Records from a data collection:
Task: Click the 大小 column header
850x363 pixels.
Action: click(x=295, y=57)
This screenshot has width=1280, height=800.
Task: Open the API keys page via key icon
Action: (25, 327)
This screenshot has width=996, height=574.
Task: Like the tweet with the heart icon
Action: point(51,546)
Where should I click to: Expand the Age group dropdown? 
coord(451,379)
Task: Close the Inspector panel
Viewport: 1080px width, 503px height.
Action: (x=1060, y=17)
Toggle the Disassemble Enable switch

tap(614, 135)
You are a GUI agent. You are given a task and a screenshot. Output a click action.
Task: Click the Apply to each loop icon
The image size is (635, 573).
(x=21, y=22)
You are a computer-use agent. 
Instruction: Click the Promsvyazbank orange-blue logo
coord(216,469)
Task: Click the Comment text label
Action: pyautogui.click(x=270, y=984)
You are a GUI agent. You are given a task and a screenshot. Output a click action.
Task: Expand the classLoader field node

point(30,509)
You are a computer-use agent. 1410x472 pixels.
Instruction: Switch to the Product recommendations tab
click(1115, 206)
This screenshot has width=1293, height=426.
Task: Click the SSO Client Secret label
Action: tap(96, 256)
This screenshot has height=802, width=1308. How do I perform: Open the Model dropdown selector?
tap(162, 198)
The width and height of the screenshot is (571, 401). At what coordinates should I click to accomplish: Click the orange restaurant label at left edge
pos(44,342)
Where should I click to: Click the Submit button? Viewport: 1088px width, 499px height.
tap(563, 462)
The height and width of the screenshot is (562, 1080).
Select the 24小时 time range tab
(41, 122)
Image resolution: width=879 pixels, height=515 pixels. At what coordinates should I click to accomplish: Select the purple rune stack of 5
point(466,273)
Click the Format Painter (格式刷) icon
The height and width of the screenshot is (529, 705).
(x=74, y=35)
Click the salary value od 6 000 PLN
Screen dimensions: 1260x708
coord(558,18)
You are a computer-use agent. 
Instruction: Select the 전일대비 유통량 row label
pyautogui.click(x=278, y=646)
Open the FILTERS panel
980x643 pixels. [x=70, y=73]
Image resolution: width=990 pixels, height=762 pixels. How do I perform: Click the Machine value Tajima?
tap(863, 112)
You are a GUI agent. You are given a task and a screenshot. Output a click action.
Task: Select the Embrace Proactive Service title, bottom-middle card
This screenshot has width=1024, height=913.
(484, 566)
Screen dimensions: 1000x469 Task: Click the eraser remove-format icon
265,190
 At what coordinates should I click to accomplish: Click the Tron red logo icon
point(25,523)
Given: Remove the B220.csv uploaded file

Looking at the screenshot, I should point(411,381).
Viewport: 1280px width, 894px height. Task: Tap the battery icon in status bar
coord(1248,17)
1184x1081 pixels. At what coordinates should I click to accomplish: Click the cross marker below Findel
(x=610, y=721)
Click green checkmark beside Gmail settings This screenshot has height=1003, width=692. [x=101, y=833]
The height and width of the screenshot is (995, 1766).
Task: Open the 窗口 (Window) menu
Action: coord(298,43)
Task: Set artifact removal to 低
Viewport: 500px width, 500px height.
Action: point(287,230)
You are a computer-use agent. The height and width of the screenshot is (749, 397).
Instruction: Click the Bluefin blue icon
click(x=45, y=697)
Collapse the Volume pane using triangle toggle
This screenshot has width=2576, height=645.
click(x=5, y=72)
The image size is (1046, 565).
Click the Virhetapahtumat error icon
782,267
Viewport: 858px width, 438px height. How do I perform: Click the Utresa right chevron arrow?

Task to complete: Copy the data word for word.

Response to the exercise:
Task: Click the 大小 column header
850x363 pixels.
Action: click(x=295, y=57)
This screenshot has width=1280, height=800.
Task: Open the API keys page via key icon
Action: (25, 327)
This screenshot has width=996, height=574.
Task: Like the tweet with the heart icon
Action: point(51,546)
Where should I click to: Expand the Age group dropdown? 
coord(451,379)
Task: Close the Inspector panel
Viewport: 1080px width, 503px height.
Action: (x=1060, y=17)
Toggle the Disassemble Enable switch

tap(614, 135)
You are a GUI agent. You are given a task and a screenshot. Output a click action.
Task: Click the Apply to each loop icon
The image size is (635, 573).
(x=21, y=22)
You are a computer-use agent. 
Instruction: Click the Promsvyazbank orange-blue logo
coord(216,469)
Task: Click the Comment text label
Action: pyautogui.click(x=270, y=984)
You are a GUI agent. You are given a task and a screenshot. Output a click action.
Task: Expand the classLoader field node

point(30,509)
You are a computer-use agent. 1410x472 pixels.
Instruction: Switch to the Product recommendations tab
click(1115, 206)
This screenshot has width=1293, height=426.
Task: Click the SSO Client Secret label
Action: tap(96, 256)
This screenshot has height=802, width=1308. How do I perform: Open the Model dropdown selector?
tap(162, 198)
The width and height of the screenshot is (571, 401). At what coordinates should I click to accomplish: Click the orange restaurant label at left edge
pos(44,342)
Where should I click to: Click the Submit button? Viewport: 1088px width, 499px height.
tap(563, 462)
The height and width of the screenshot is (562, 1080).
Select the 24小时 time range tab
(41, 122)
Image resolution: width=879 pixels, height=515 pixels. At what coordinates should I click to accomplish: Select the purple rune stack of 5
point(466,273)
Click the Format Painter (格式刷) icon
The height and width of the screenshot is (529, 705).
(x=74, y=35)
Click the salary value od 6 000 PLN
Screen dimensions: 1260x708
coord(558,18)
You are a computer-use agent. 
Instruction: Select the 전일대비 유통량 row label
pyautogui.click(x=278, y=646)
Open the FILTERS panel
980x643 pixels. [x=70, y=73]
Image resolution: width=990 pixels, height=762 pixels. How do I perform: Click the Machine value Tajima?
tap(863, 112)
You are a GUI agent. You are given a task and a screenshot. Output a click action.
Task: Select the Embrace Proactive Service title, bottom-middle card
This screenshot has width=1024, height=913.
(484, 566)
Screen dimensions: 1000x469 Task: Click the eraser remove-format icon
265,190
 At what coordinates should I click to accomplish: Click the Tron red logo icon
point(25,523)
Given: Remove the B220.csv uploaded file

Looking at the screenshot, I should point(411,381).
Viewport: 1280px width, 894px height. Task: Tap the battery icon in status bar
coord(1248,17)
1184x1081 pixels. At what coordinates should I click to accomplish: Click the cross marker below Findel
(x=610, y=721)
Click green checkmark beside Gmail settings This screenshot has height=1003, width=692. [x=101, y=833]
The height and width of the screenshot is (995, 1766).
Task: Open the 窗口 (Window) menu
Action: coord(298,43)
Task: Set artifact removal to 低
Viewport: 500px width, 500px height.
Action: point(287,230)
You are a computer-use agent. The height and width of the screenshot is (749, 397).
Instruction: Click the Bluefin blue icon
click(x=45, y=697)
Collapse the Volume pane using triangle toggle
This screenshot has width=2576, height=645.
click(x=5, y=72)
The image size is (1046, 565).
Click the Virhetapahtumat error icon
782,267
Viewport: 858px width, 438px height. How do I perform: Click the Utresa right chevron arrow?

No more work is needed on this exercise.